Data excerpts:
********
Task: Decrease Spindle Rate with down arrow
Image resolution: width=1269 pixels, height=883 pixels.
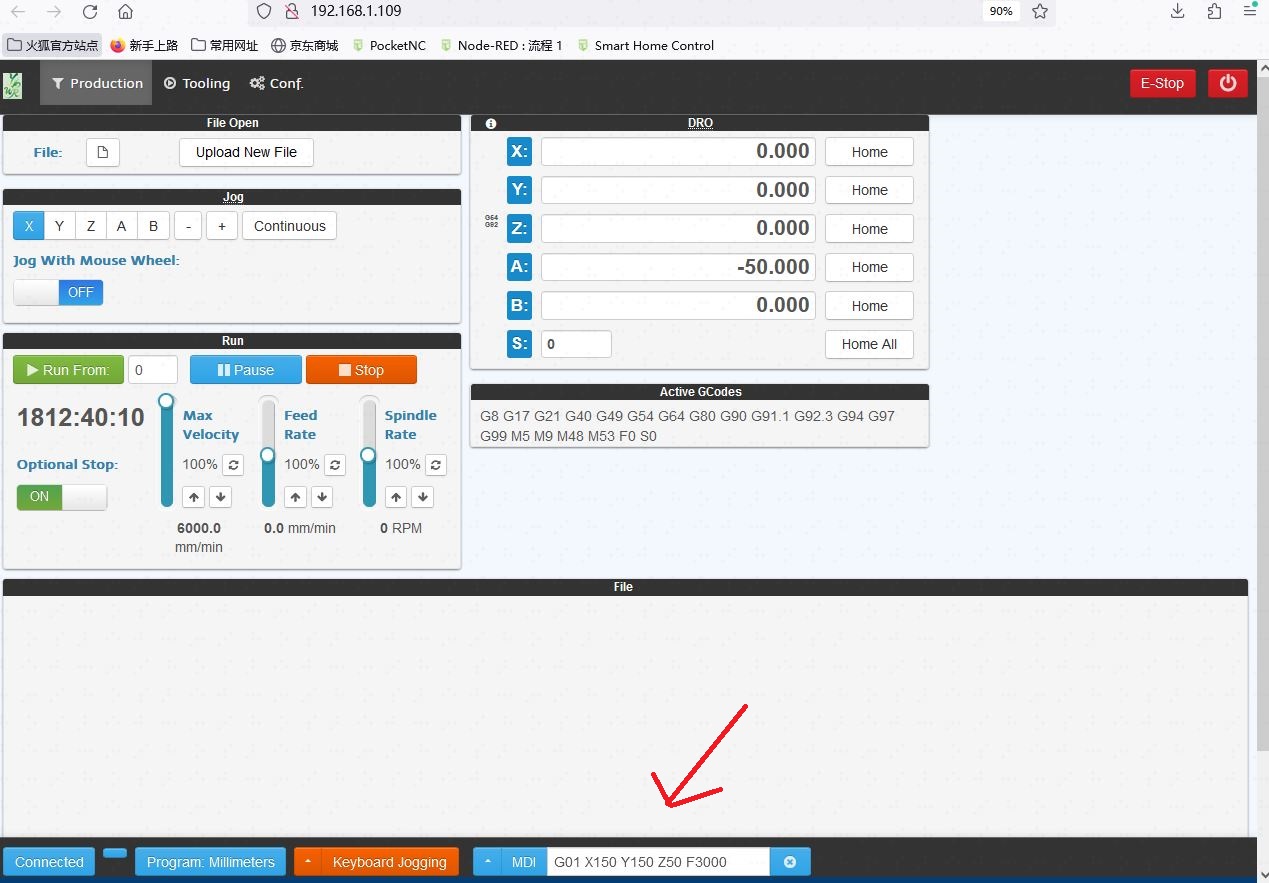Action: coord(423,497)
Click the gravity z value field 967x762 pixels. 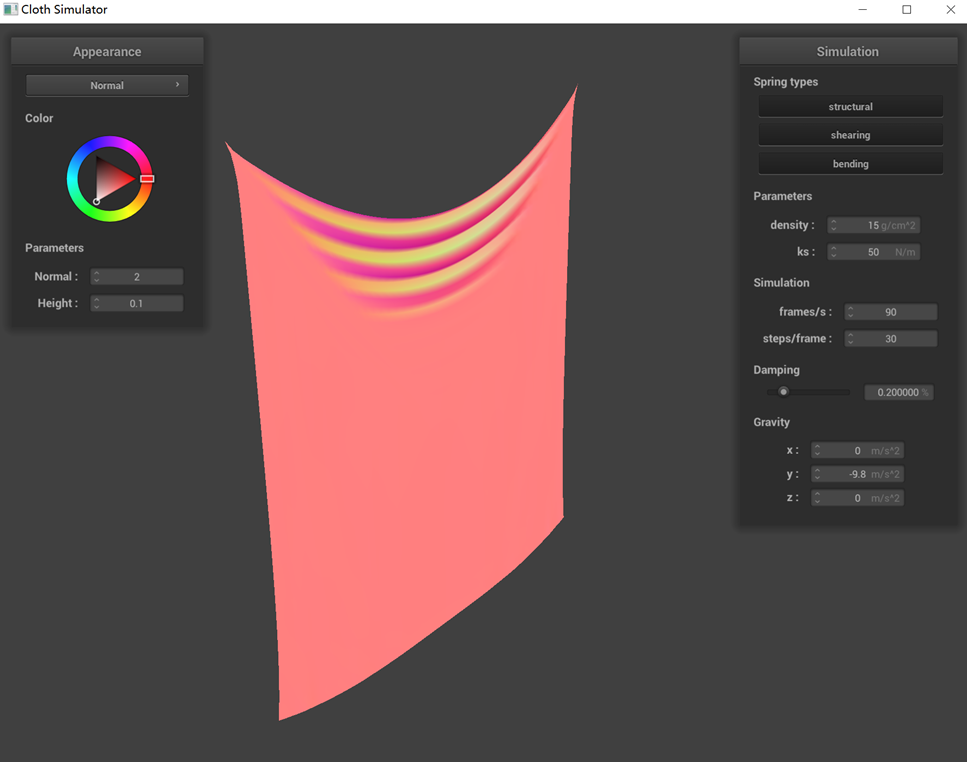pos(857,498)
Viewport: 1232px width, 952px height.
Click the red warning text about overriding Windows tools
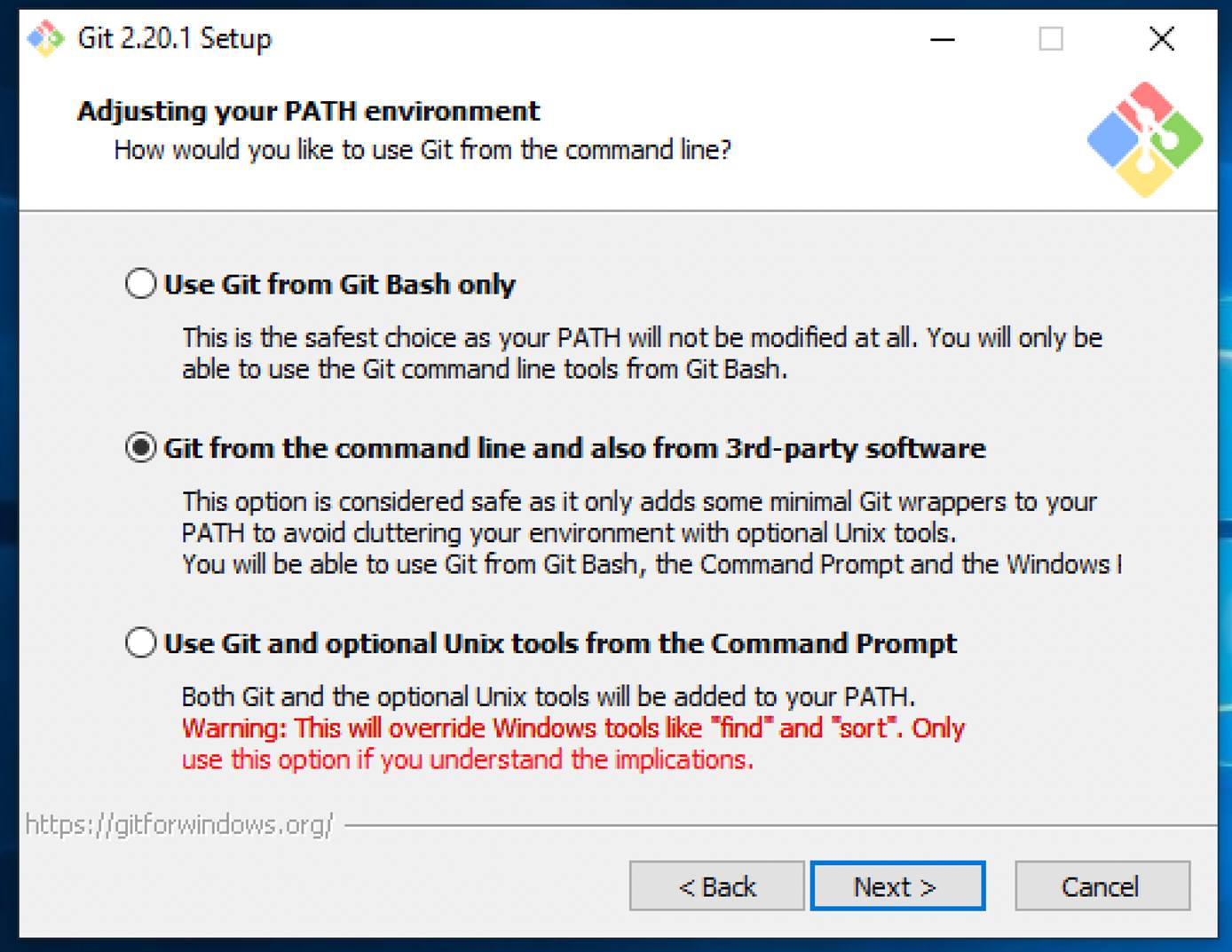tap(573, 744)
********
Pictures don't belong in the copy. Retype exactly the lines from the one with "Viewport: 1232px width, 952px height." through the last line of the records.

Viewport: 1232px width, 952px height.
Click the red warning text about overriding Windows tools
tap(573, 744)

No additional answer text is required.